街頭的日本兵和特務明顯增多,盤查更加嚴格,告示欄上貼著新的懸賞通緝令,金額高得嚇人。
“阪本上台後,搞了個‘治安強化運動’,風聲很緊。”前來接頭的內線,化名“老金”的交通員低聲說道,“‘影武’的人神出鬼冇,行事狠辣,我們好幾個外圍同誌都犧牲了。他們的訓練基地很隱秘,據說不在市區,可能在薊縣或者盤山一帶的深山裡。”

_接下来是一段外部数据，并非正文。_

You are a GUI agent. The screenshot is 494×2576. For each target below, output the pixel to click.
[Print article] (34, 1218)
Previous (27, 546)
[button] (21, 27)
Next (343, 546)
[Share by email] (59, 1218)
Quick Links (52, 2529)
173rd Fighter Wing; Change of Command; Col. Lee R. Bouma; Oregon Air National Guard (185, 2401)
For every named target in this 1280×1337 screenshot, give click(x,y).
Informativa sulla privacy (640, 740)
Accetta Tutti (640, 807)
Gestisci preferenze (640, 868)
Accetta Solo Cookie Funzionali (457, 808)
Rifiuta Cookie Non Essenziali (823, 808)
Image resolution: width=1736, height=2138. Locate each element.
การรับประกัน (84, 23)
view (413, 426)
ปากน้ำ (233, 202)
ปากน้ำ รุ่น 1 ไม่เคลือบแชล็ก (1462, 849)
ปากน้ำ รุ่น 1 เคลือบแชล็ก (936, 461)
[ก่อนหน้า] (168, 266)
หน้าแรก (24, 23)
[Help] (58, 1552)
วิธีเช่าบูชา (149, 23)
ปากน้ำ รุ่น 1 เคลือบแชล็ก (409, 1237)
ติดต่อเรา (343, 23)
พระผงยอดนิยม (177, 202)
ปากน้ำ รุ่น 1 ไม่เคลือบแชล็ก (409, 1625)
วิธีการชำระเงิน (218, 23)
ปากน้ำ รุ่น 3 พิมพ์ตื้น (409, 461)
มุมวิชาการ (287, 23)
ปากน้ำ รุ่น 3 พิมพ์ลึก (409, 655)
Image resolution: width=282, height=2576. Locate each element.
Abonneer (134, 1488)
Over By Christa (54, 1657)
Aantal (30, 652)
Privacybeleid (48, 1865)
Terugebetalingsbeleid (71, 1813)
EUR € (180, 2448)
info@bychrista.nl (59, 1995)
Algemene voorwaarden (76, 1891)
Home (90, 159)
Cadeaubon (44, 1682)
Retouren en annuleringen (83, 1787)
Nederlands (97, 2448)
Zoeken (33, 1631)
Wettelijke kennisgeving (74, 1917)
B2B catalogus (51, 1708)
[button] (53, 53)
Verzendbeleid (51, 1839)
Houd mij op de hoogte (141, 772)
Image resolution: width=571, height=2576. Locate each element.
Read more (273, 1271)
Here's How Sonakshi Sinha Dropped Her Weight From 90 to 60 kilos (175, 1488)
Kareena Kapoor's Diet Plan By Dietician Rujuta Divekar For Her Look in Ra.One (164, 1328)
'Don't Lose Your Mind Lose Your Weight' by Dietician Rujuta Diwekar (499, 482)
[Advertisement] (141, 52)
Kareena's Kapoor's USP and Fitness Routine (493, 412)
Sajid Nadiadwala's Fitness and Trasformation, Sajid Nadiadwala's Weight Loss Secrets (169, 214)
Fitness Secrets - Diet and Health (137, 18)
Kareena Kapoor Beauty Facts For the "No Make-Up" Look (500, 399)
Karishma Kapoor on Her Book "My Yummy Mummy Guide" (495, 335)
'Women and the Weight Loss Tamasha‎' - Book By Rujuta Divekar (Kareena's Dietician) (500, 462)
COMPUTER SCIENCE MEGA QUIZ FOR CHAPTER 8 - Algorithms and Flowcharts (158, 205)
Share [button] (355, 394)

胡天佑默默記下,問道:“阪本龍一這個人,有什麼特點?”
“深居簡出,戒備森嚴,很少公開露麵。但他有個嗜好,喜歡聽戲,尤其喜歡程派青衣。每個週六晚上,隻要冇有緊急軍務,他都會去日租界的‘共榮大舞台’包廂聽戲,雷打不動。這是他唯一規律出現的場合。”
聽戲?胡天佑眼中閃過一絲精光。
這或許是一個接近甚至動手的機會。
“共榮大舞台……戒備如何?”
“裡三層外三層,都是便衣特務和憲兵。想在那裡動手,難如登天。”老金搖頭說道。
胡天佑冇有再多問,心中卻已開始盤算。
接下來的幾天,胡天佑和於小倩分頭行動。
於小倩利用“陳太太”的身份,混跡於太太小姐們的圈子,從她們的閒聊中捕捉關於日軍調動、物資供應等方麵的零碎資訊。
胡天佑則以收購古董為名,接觸三教九流的人物,尤其是那些與黑道、碼頭、腳行有聯絡的人,試圖從側麵打聽“影武”和深山訓練基地的蛛絲馬跡。
線索很少,進展緩慢。
阪本和“影武”如同隱藏在暗處的毒蛇,難以捕捉其蹤跡。